» **PASSAGE TO READ**
The first thing that jumps out to me is that the majority of players fall into quadrants I and II…so it’s a team full of puck hogs? Apparently so. Recall that the ASR data here are compared to the five-year population parameters, so the Wild have a lot of guys who choose to shoot the puck. I am trying to avoid value judgements here since a higher value ASR doesn’t necessarily represent “better hockey,” just a different playstyle. On the other hand, Sh Ratio is less subjective–making the goalie make a save is almost always better than missing the net. I know some times a player will shoot wide on purpose to try to make a play, but for now I am using the assumption that SOG > missed shot.

So the Wild had guys who were looking for shots but they had the fewest shots per game and goals per game. What to make of this? I wouldn’t necessarily expect a team-wide pattern to emerge when looking at this kind of plot, but it would seem to make sense that having more of a balance between shooters and set-up guys would produce more quality scoring chances. I would also think that a team distribution like this would indicate that the Wild players were predictable–the opponents probably figured out quickly that guys would be looking to shoot instead of making the extra pass, so perhaps that predictability suppressed their shot totals by making them easier to read. I’m just spitballing here, but if the Wild ranked high in a stat that measured blocked shots against, there might be something to this theory. But honestly at this stage in the research I’m still just digesting the numbers so again, if you have thoughts let’s hear them!

At the individual level, it is important to keep in mind that there isn’t really a “good play vs bad play” distinction here, it’s all just a measurement of behavior. Because we know that both ASR and ShR are normally distributed, it makes the indivudal results more interpretable, but a player who has a high attempted shot ratio isn’t necessarily doing his team any favors if he consistently misses the net more than his teammates. I do like the quadrant setup because it helps classify players. Matt Cullen doesn’t shoot much anymore, but when he does pull the trigger he hits the net more than any of his teammates. Mikko Koivu, known as a playmaker, prefers to make an extra pass rather than shoot, and is about average at hitting the net. Pierre-Marc Bouchard, another playmaker, actually shoots the puck more than I would have guessed, and is an accurate shot. Nick Johnson, despite having a strong tendency for the uncontrolled zone entry, pulls the trigger often and makes the goalie make a save. Dany Heatley is as close to zero on both scales as any player, which is probably a surprise to most of us. Cal Clutterbuck and Guillaume Latendresse have a strong tendency to shoot, but are somewhat wild.

» **REQUIREMENTS**
A - In the passage about the Wild's shooting, translate this sentence into Spanish: "Dany Heatley is as close to zero on both scales as any player, which is probably a surprise to most of us."
B - From the passage about the Wild's shooting, extract the words verbatim, starting at "The first thing" and ending after "SOG > missed shot.".
C - Write what comes next in the passage about the Wild's shooting, picking up after its final sentence.

» **DATA**
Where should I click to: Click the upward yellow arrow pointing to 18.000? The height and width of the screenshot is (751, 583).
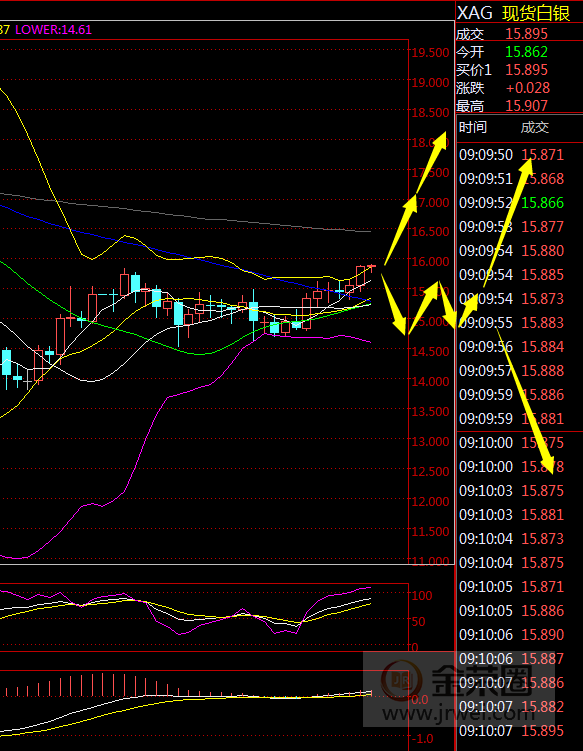[x=416, y=199]
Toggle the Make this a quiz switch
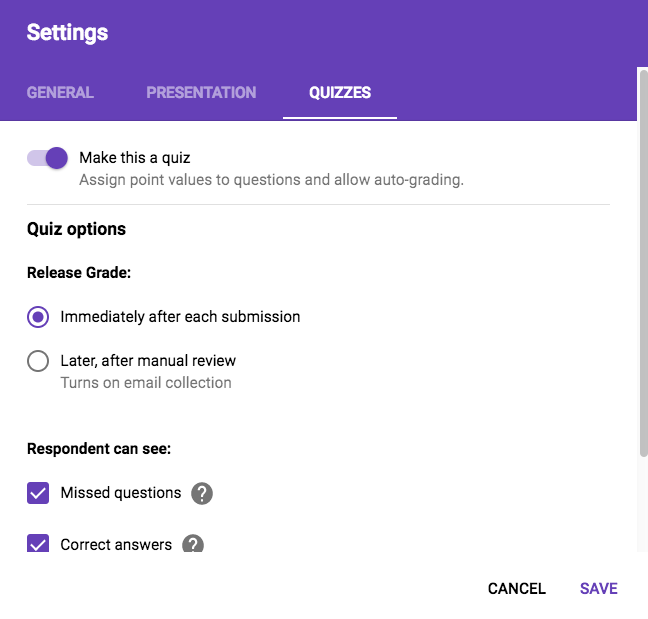 click(x=47, y=158)
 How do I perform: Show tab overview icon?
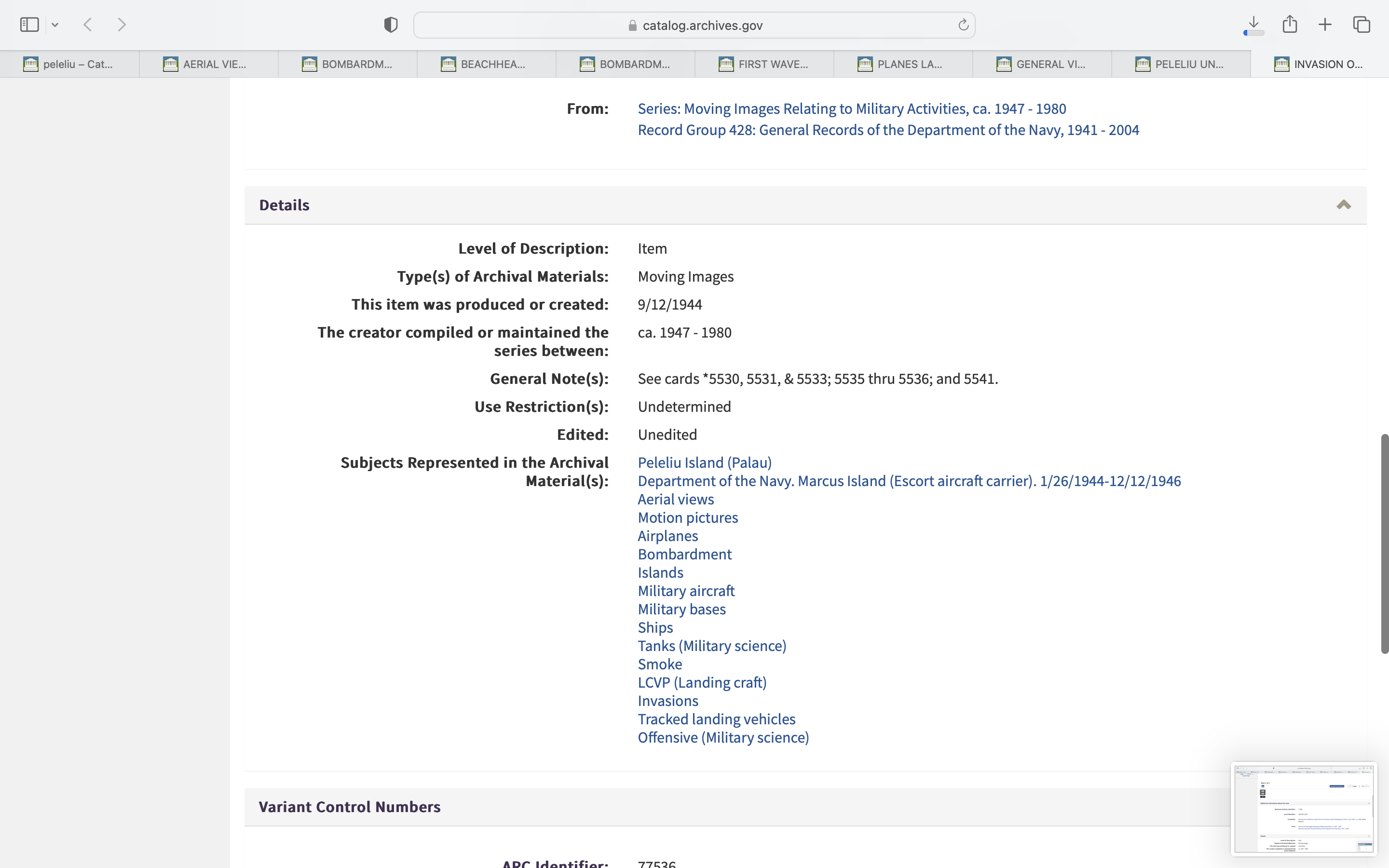(1362, 25)
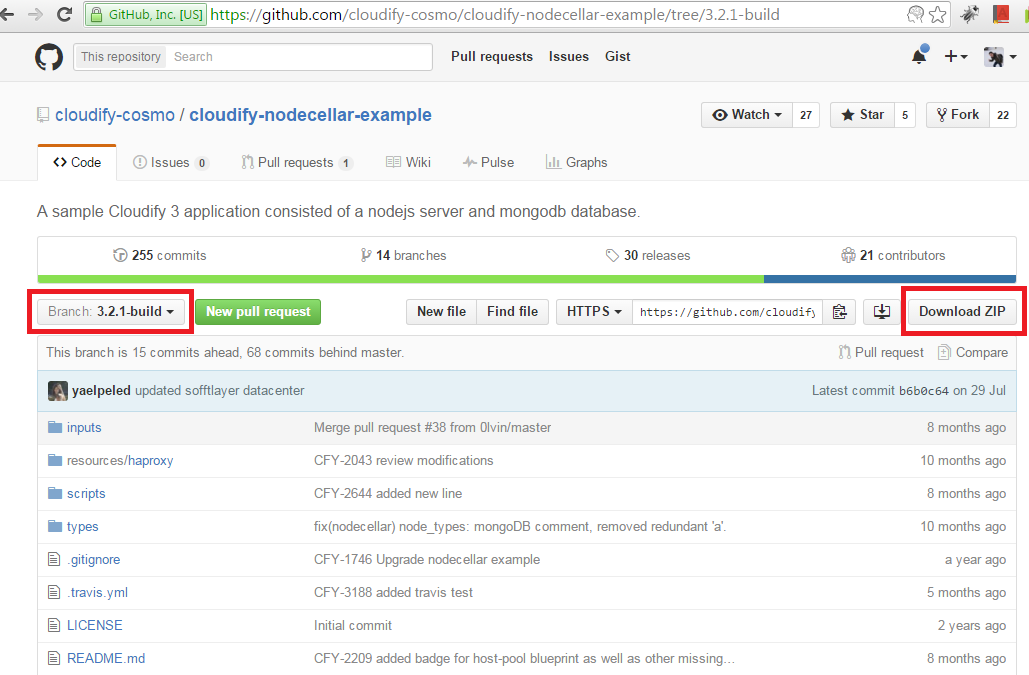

» **OUTPUTS FOR THE TASKS**
A - Dany Heatley está tan cerca de cero en ambas escalas como cualquier otro jugador, lo cual probablemente sea una sorpresa para la mayoría de nosotros.

B -
The first thing that jumps out to me is that the majority of players fall into quadrants I and II…so it’s a team full of puck hogs? Apparently so. Recall that the ASR data here are compared to the five-year population parameters, so the Wild have a lot of guys who choose to shoot the puck. I am trying to avoid value judgements here since a higher value ASR doesn’t necessarily represent “better hockey,” just a different playstyle. On the other hand, Sh Ratio is less subjective–making the goalie make a save is almost always better than missing the net. I know some times a player will shoot wide on purpose to try to make a play, but for now I am using the assumption that SOG > missed shot.

C -
In the end, it is my hope that this kind of multidimensional shooting analysis can be helpful in our understanding of players’ tendencies. This kind of stuff can’t be used in isolation, but rather it all works together to paint a picture and gives us a peek inside the head of the players we enjoy watching. The game of hockey is just a series of decisions, nearly all of which must be made at a speed where there is no time for conscious thought but instead are instinctual. I will be excited to continue this analysis to expand to different teams and different years. If you have questions or comments I would love to hear them. You can comment here on this page or though Twitter, @Hashtag_Hockey. Thanks for reading!

Starting with the Philadelphia Flyers and recently adding the Minnesota Wild, we have learned quite a bit about the nature of zone entries as they relate to offense generated in the NHL. We now know that for both top- and bottom-scoring teams, uncontrolled entries (dump-in and tip-in) generate on average 0.3 Fenwick shots per entry, while controlled entries (carry-in and pass-in) generate 0.6 shots per. We have also observed that there is almost no difference in the shots generated by third line grinders and top line snipers across the different entry types.

However, while cracking into this area of analysis has produced some very remarkable findings, there are many more questions to be answered about zone entries and how they translate to offense. Here are some specific questions for the Wild that I hope to answer as I continue to research this part of the game, and preliminary ideas of how to tackle them:

 Team Zone Entry Distribution Over Time

We know that the dump-and-chase game is less productive than the straightforward zone entry, and we have seen that the Flyers utilize the dump-in less than the Wild. But to what extent does a different coaching staff dictate the proportion of zone entries? With this past season being the first with Mike Yeo behind the bench, I would want to look at the 2010-11 season under Todd Richards to see if a mostly similar roster showed a similar controlled/uncontrolled ratio, and if the shot output was the same. For that matter, it would be interesting to see how closely Dany Heatley and Devin Setoguchi’s entry ratios compare from year-to-year, and whether and how they differed playing under different coaches.

 Team Zone Entry Variance Within Season

To this point, we have looked at season-aggregated data and average shots per entry. Research using Flyers data has revealed that some things will take more than a season’s worth of data. But I want to know what the amount of variance there is within-season for number of zone entries and controlled/uncontrolled entry ratio, potentially giving us a glimpse at the strategy and game planning.

 Zone Entry Ratio Between Opponents

With just one season of data, I am thinking about looking at just division opponents to see if there are patterns in how the Wild play teams like the Canucks or Flames, and if they differ significantly from the overall season data. I do worry about small sample size, with just three home and three road games per division opponent per year.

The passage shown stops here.